A few useful things to know about machine learning (2012) [pdf]

AndrewOMartin · on Aug 27, 2014

There are a few criticisms that can be made of this paper, it tries to cover a lot of ground in a small space, has rather informal language, and possibly more, but these can be forgiven as it's a generally informative and entertaining piece.

For me, the largest omission is the lack of reference to theoretical limit of Machine Learning. That is, what can't be achieved even if you assume infinite resources and algorithmic complexity. It's important for me as this paper appears to be a damn good stab at being a comprehensive review of why machine learning projects fail, except for missing this critical point. The idea is best explored in the book What Computers Can't Do (H.Dreyfus, 1972), recounted in the book What Computer's Still Can't Do (H.Dreyfus, 1992), and well summarized in A History of First Step Fallacies (H.Dreyfus, 2012) [1]

Finally, any paper that's freely distributed, can be enjoyed over lunch and includes the phrase "most of the volume of a high-dimensional orange is in the skin, not the pulp" is fine in my book.

[1] - http://link.springer.com/article/10.1007%2Fs11023-012-9276-0 [PDF]

Patient0 · on Aug 27, 2014

The abstract was intriguing. It's a shame you have to pay to read the rest of the paper.

abrichr · on Aug 27, 2014

8. FEATURE ENGINEERING IS THE KEY

Feature engineering is more difficult because it's domain-specific, while learners can be largely general-purpose ... one of the holy grails of machine learning is to automate more and more of the feature engineering process.

This is the goal of deep learning, and more generally, representation learning: automatic discovery of explanatory features from large amounts of data. I'm surprised it wasn't mentioned.

syllogism · on Aug 27, 2014

Deep learning needs feature engineering too.

You still need to transform your context into a vector of boolean or real values, somehow.
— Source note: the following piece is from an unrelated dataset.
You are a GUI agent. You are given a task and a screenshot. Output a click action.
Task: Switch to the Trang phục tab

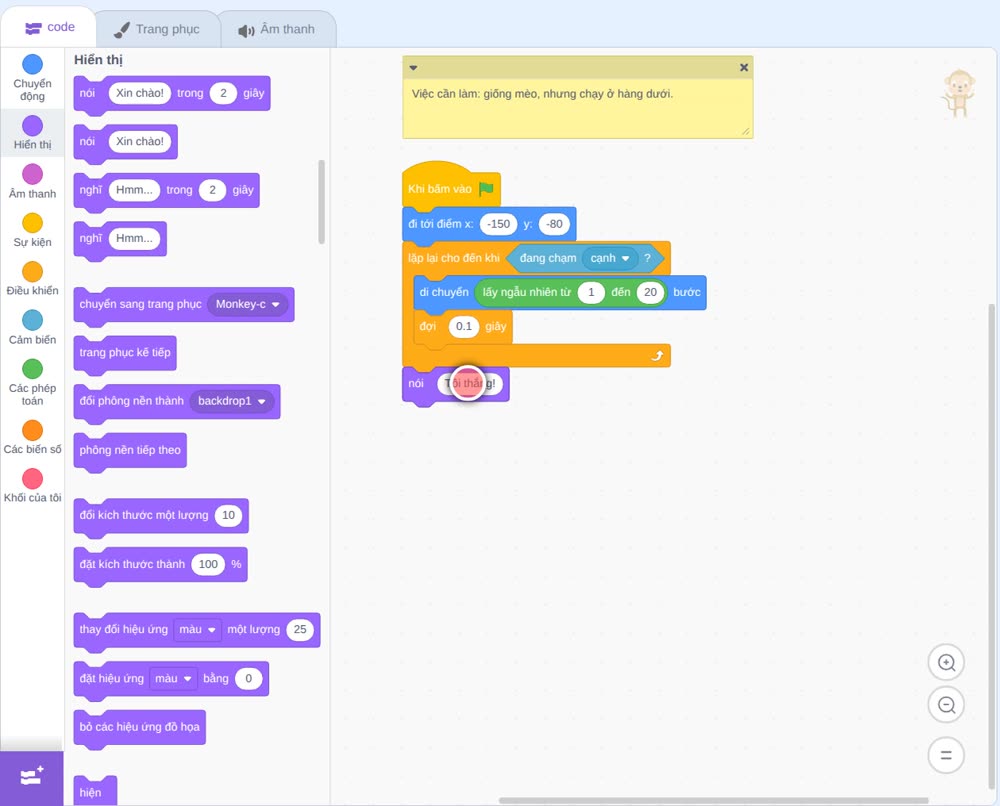(158, 29)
And that transform is going to encode assumptions about what information is relevant to the problem, and what's not.

Let's say you're trying to predict house prices. There's no end of geo-tagged data you might pull in. And if you have a cleverer idea than the next guy, your model will be more accurate. And, probably, if the next guy's at least competent, it'll be your feature ideas that set you apart.

In a linear model, you need to come up with a clever set of conjunction features, that balances bias and variance. You don't need to do that for a deep learning model, and that's a big advantage. But that's not the same as saying there's no feature engineering.

jpallares · on Aug 27, 2014

That is the goal, however, deep learning models still have a long way until feature engineering goes away im afraid.

Once we get to that point, the "black box machine learning as a service" that many startups seem to be selling nowadays will be replacing data scientists.

blutoot · on Aug 27, 2014

This is a paper published in 2012. Deep learning wasn't mainstream at the time of writing it (probably 2011-2012).

mjw · on Aug 27, 2014

Machine learning has been full of methods for learning latent feature representations since way before deep learning was trendy, from simple things like PCA to more sophisticated Bayesian models. Deep learning refers specifically to using multi layer neural models and while neat is only one way of doing it and certainly didn't invent the whole concept of learning feature representations as recently as 2012!